The next day we get back on that surprisingly modern train and head up to Jerez. Jerez (from the Arabic şereş and pronounced by the locals as ‘heress’) is a little town at the apex of the Spanish Sherry triangle. It is also, we discover after a tipsy google translate search trying to work out how to place our drink orders like locals, the Spanish word for ‘sherry’. (“What?” “It’s Jerez.” “I know we’re in Jerez. But how do I order sherry.” “It’s Jerez. Jerez is sherry.” ”So, we are in Jerez …and I need to go order two Jerezs?” “Um yeah…”)
Like Bordeau or Champagne or Rioja, the drink of this region has become its identity and its name is protected. Seriously, who knew? Isn’t learning fun?
Where Seville felt rich with oasis-like fertility, its palace gardens lush as any king could dream and its streets green with orange trees, its city rich with contemporary culture and great brunch spots, Jerez is more arid. Its charm — and it has plenty — is in quiet traditionalism. The town is a network of sunny piazzas and shaded calles. There’s a church on every second corner and a tribute to a saint on every other. It’s also the home of the tabanco, the sherry pub. We learn how to order a sherry above and beyond just tentatively asking for ‘Jerez?’ and the difference between the olorosso and the fino, on a tour of the Gonzalezes Byass bodega, drink 5 of the tiny glasses back to back. It didn’t look like a lot but we walk out into the fading daylight ever so much more knowledgable about Sherry. And just a wee bit drunk.

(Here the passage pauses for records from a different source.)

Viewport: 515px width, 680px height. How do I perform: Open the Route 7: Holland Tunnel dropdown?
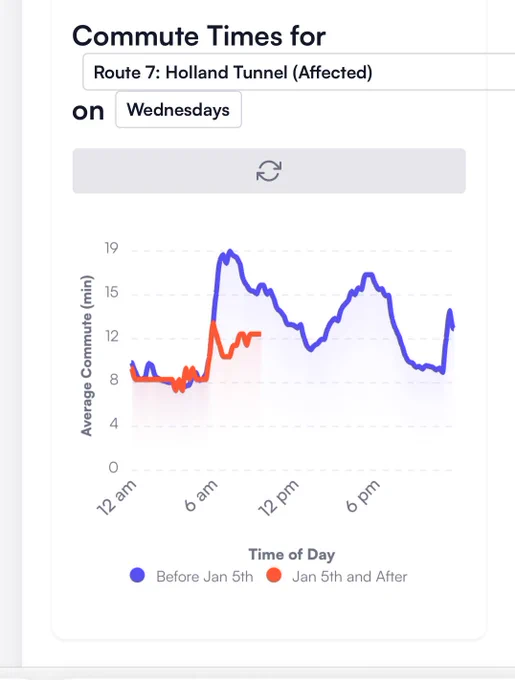click(x=299, y=72)
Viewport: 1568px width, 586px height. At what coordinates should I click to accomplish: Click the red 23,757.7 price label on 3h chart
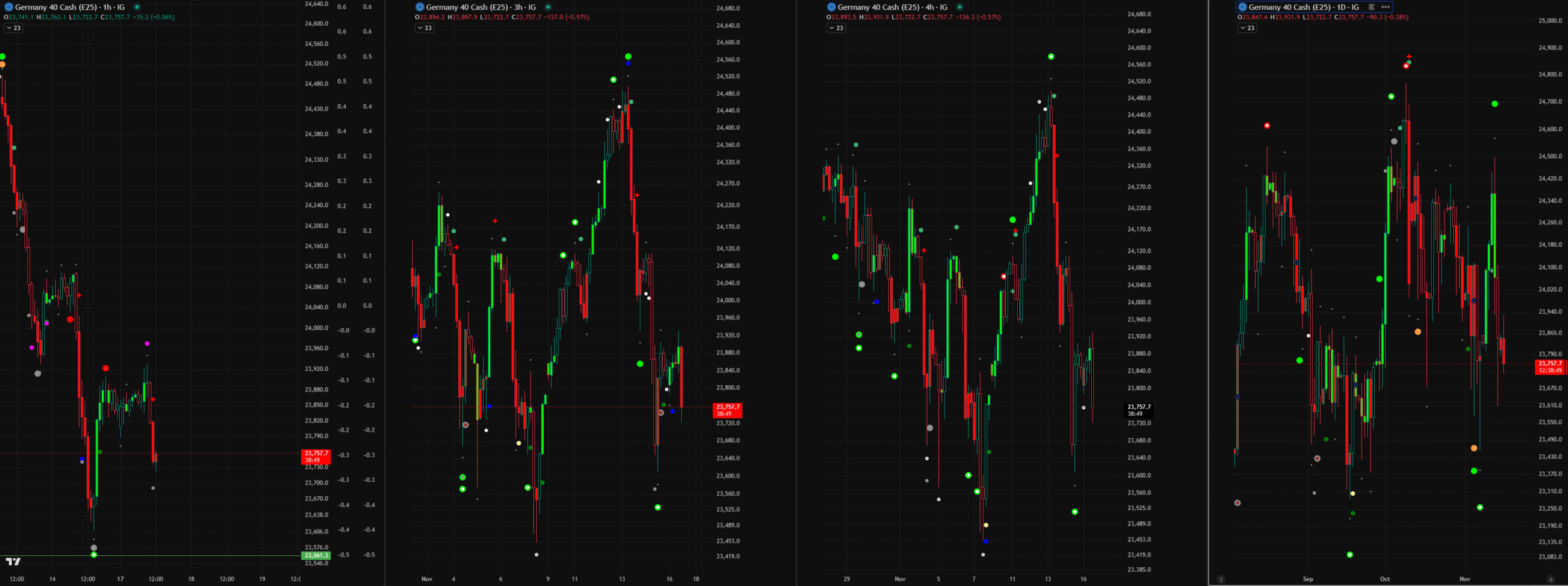pyautogui.click(x=728, y=410)
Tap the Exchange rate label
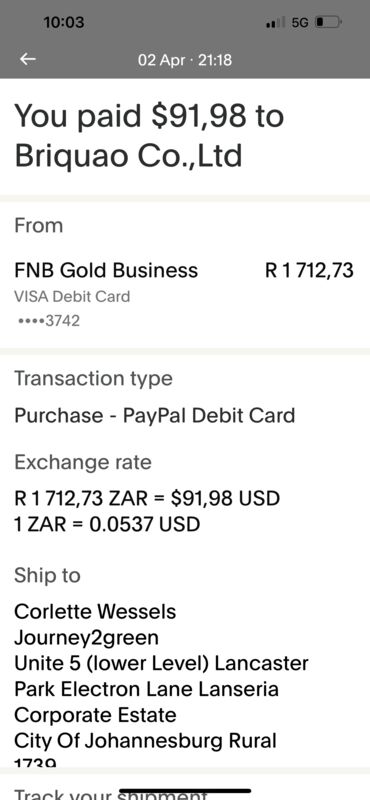 click(x=83, y=462)
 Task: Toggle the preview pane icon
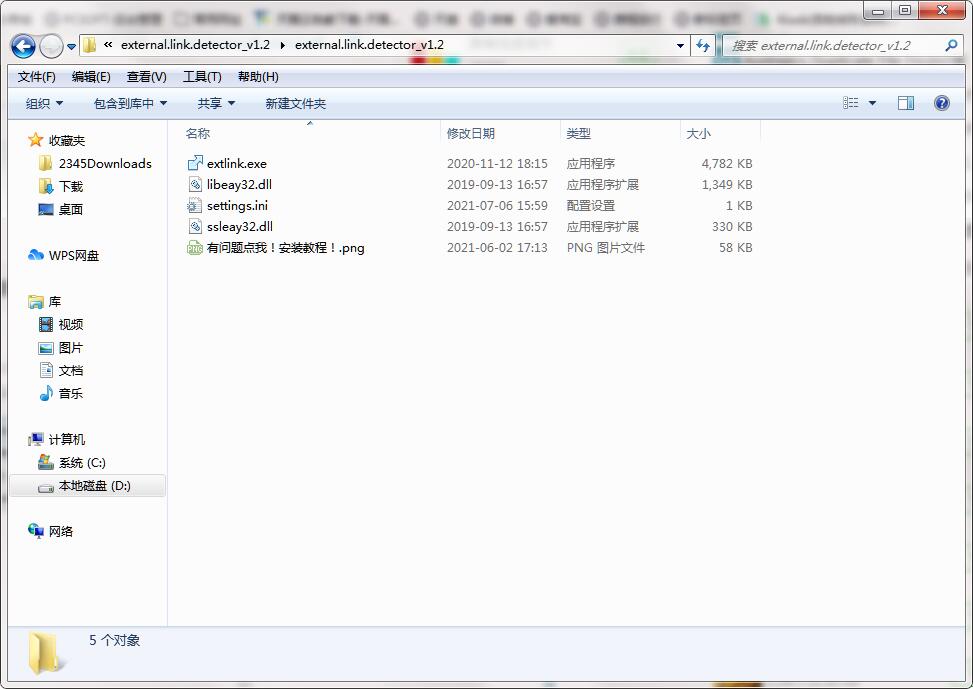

Every day here is so hot that it makes daytime blur and bleed at the edges. At first we fought this, exploring through that middle of the day heat. Now, though, we’ve relaxed into it. The hours after lunch pass slowly, and us slowly through them. So, by day two in Jerez and day six in Spain, retreating inside for a siesta feels normal, but so does chilling out with a book on a rooftop or, in my case, a dip in the Arabian baths. I’m so relaxed I could just stay her forever.
Some places we loved:
Oveja Negro in Seville has the coolest tapas you will eat in Spain. I said it.
Apartment Living by Cathedral in Seville is a hard to beat apartment.
El Pasaje in Seville is a tiny sherry bar with live flamenco. Go early and get a table.
Casa Manteca in Cadiz is the tapas bar you imagine would make a perfect movie set.
La Vaca Atada in Cadiz is a lovely, airy, modern cafe.
Tabanco Plateros in Jerez for the sherry flight.